Claudia: You know, it would make sense if we thought of the US as the 20th century equivalent of these empires. Because you already have two empires in this poem. On one hand, you have the Greeks with Ulysses. But on the other, you have the British Empire of the 19th century.
Alexis: Who were pretty well in love with manifest destiny in their own right. "The sun never sets on the British Empire" and all that.
Claudia: Yes, and it can definitely be read in that key. That Tennyson is using one empire to talk of the other. But I was thinking, and this partially came from wiki too (there were some discussions about irony there) -- To what extent is this an ironic portrayal? Because Ulysses is basically old. And yes, he keeps craving adventure, but isn't that a little deluded of him? Doesn't this poem say the opposite of what it appears to say, in the end?
Alexis: In some ways. You know, it makes me think about the concept of exile or alienness. For Ulysses, he's an alien to life in his own land. He doesn't belong and there's a restlessness there.
Claudia: Which can definitely happen if you're away for so long.
Alexis: It seems like he doesn't belong anywhere – that he only belongs when he's pursuing something new. I mean, clearly I must quote the most important show of our time here –
Claudia: MAD MEN. I called it!
Alexis: OF COURSE. I'm not going to go all "Ulysses is Don Draper," I promise :-P But there was a great quote recently on Mad Men: "What's happiness? Happiness is the moment before you need more happiness." Which I think encapsulates this feeling of restlessness and dissatisfaction really well.
Claudia: Yes, that's exactly it. And starting from this Don Draper comparison...
Alexis: Oh no, don't get started. Now I'm envisioning Ulysses in a three piece suit, smoking on his boat.
Claudia: ....and looking inscrutably miserable as he does so. But returning to our comparison, since we all know that Don EXCELS at family life, it was interesting to see how Ulysses relates to Penelope and Telemachus.

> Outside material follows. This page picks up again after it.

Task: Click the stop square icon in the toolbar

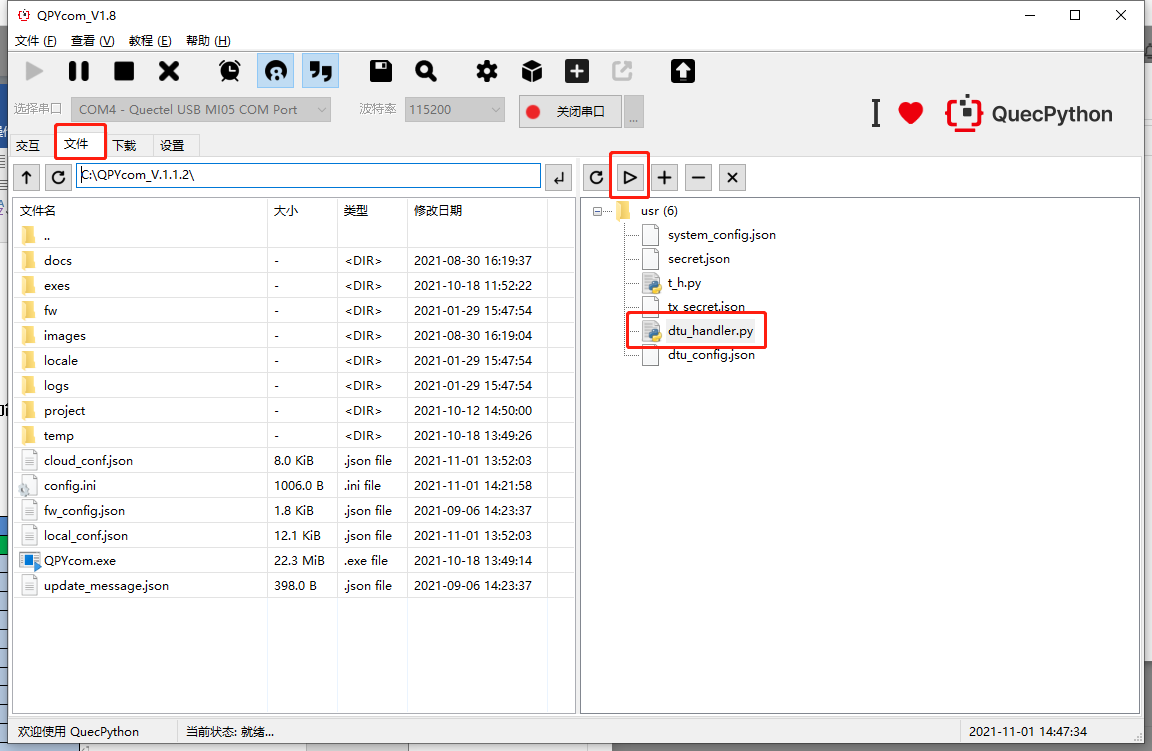Action: pos(124,71)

Alexis: Oh yes, the "aged wife." Ouch.
Claudia: She's too old for him now.
Alexis: That is very Don Draper of him.
Claudia: And what strikes me here is that he thinks his son is less adventurous than himself. It really makes you think of how this journey affected Ulysses. How he was in a state of arrested development almost. I don't think he accepts his age.
Alexis: Well, there's a certain element of disdain for those who are comfortable living this "land life." And I think that's evident in his discussion of his son. It's like "Oh, he'll be a decent king...he has the temperament for it. Whereas I, the brave Ulysses..."
Claudia: Yes, and it's very ironic in the context of the Trojan War stories, where they had to drag Ulysses to the wars, because he was just so content working the land on his tiny island.
Alexis: It's also an ironic spin on the idea of kingship and duty. So Ulysses' true calling and duty was to be the king. And yet he views his adventures as the more noble, majestic calling - his true duty.
Claudia: I wonder whether the Victorians saw this as well. How this is problematic.
Alexis: It's almost pulling apart these two key elements that mattered deeply to the British Victorians: kingship and empire. It's putting them in opposition to each other.
Claudia: IT IS! I love this idea! This should be an empire that rules the seas while at the same time keeping a firm hand on things at home.
Alexis: "Rule, Britannia! rule the waves:/Britons never will be slaves."
Claudia: The monarch should perform both these functions, but here you get Telemachus and Ulysses opposed to each other. And Ulysses is so dismissive of his people too: "a savage race, That hoard, and sleep, and feed, and know not me." So yes, taken seriously, I'd say on a political level this is dynamite. It probably wasn't perceived as such, but wow.
Alexis: It's interesting, isn't it? Do you think that these kinds of themes are something that we pick up on easier from our 21st century perch? Because it seems rather subversive ... but would the Victorians have seen it that way?
Claudia: And did Tennyson intend for it to be read that way?
Alexis: I mean, this is the man who will be the Queen's Poet Laureate, so this poem obviously didn't pose a problem. I don't think our interpretation is a wrong one-- I think it's valid. but it must not have been an obvious one. And of course the story of Ulysses was even more known back then and the classics were just de rigueur, so I could see a Victorian reader thinking "Oh, it's quite a lovely poem about Ulysses." and leaving it at that.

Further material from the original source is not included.